■ Task requirements: What follows is a listing; restate every line of it word for word.

■ Available data:
═══
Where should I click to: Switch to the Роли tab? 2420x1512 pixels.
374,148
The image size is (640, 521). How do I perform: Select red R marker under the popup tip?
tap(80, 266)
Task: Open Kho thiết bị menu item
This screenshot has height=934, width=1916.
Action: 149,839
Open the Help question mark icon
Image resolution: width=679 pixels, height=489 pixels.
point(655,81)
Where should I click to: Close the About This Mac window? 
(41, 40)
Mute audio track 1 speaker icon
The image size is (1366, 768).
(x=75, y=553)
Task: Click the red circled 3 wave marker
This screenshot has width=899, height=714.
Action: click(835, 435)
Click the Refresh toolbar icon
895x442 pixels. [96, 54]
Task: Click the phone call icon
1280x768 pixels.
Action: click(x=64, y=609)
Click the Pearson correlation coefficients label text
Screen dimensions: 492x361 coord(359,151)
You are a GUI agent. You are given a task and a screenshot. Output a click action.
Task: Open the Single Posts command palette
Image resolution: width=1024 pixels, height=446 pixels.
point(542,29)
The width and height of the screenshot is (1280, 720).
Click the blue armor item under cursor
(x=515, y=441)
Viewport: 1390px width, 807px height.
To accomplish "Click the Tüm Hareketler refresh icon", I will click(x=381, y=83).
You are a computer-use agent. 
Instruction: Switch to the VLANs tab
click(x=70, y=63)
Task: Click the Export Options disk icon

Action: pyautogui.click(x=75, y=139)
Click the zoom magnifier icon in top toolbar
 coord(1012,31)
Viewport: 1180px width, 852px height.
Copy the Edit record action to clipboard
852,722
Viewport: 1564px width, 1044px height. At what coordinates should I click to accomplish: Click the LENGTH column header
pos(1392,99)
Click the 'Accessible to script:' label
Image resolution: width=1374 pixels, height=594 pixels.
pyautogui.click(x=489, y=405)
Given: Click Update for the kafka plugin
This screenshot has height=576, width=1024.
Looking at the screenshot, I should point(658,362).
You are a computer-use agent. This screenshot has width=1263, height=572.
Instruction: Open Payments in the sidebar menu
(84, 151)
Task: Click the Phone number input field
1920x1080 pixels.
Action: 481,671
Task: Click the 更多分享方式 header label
═══
■ Solution to this task:
Where should I click to: Switch to the Роли tab? 2420x1512 pixels.
374,148
The image size is (640, 521). How do I perform: Select red R marker under the popup tip?
tap(80, 266)
Task: Open Kho thiết bị menu item
This screenshot has height=934, width=1916.
Action: 149,839
Open the Help question mark icon
Image resolution: width=679 pixels, height=489 pixels.
point(655,81)
Where should I click to: Close the About This Mac window? 
(41, 40)
Mute audio track 1 speaker icon
The image size is (1366, 768).
(x=75, y=553)
Task: Click the red circled 3 wave marker
This screenshot has width=899, height=714.
Action: click(835, 435)
Click the Refresh toolbar icon
895x442 pixels. [96, 54]
Task: Click the phone call icon
1280x768 pixels.
Action: click(x=64, y=609)
Click the Pearson correlation coefficients label text
Screen dimensions: 492x361 coord(359,151)
You are a GUI agent. You are given a task and a screenshot. Output a click action.
Task: Open the Single Posts command palette
Image resolution: width=1024 pixels, height=446 pixels.
point(542,29)
The width and height of the screenshot is (1280, 720).
Click the blue armor item under cursor
(x=515, y=441)
Viewport: 1390px width, 807px height.
To accomplish "Click the Tüm Hareketler refresh icon", I will click(x=381, y=83).
You are a computer-use agent. 
Instruction: Switch to the VLANs tab
click(x=70, y=63)
Task: Click the Export Options disk icon

Action: pyautogui.click(x=75, y=139)
Click the zoom magnifier icon in top toolbar
 coord(1012,31)
Viewport: 1180px width, 852px height.
Copy the Edit record action to clipboard
852,722
Viewport: 1564px width, 1044px height. At what coordinates should I click to accomplish: Click the LENGTH column header
pos(1392,99)
Click the 'Accessible to script:' label
Image resolution: width=1374 pixels, height=594 pixels.
pyautogui.click(x=489, y=405)
Given: Click Update for the kafka plugin
This screenshot has height=576, width=1024.
Looking at the screenshot, I should point(658,362).
You are a computer-use agent. This screenshot has width=1263, height=572.
Instruction: Open Payments in the sidebar menu
(84, 151)
Task: Click the Phone number input field
1920x1080 pixels.
Action: 481,671
Task: Click the 更多分享方式 header label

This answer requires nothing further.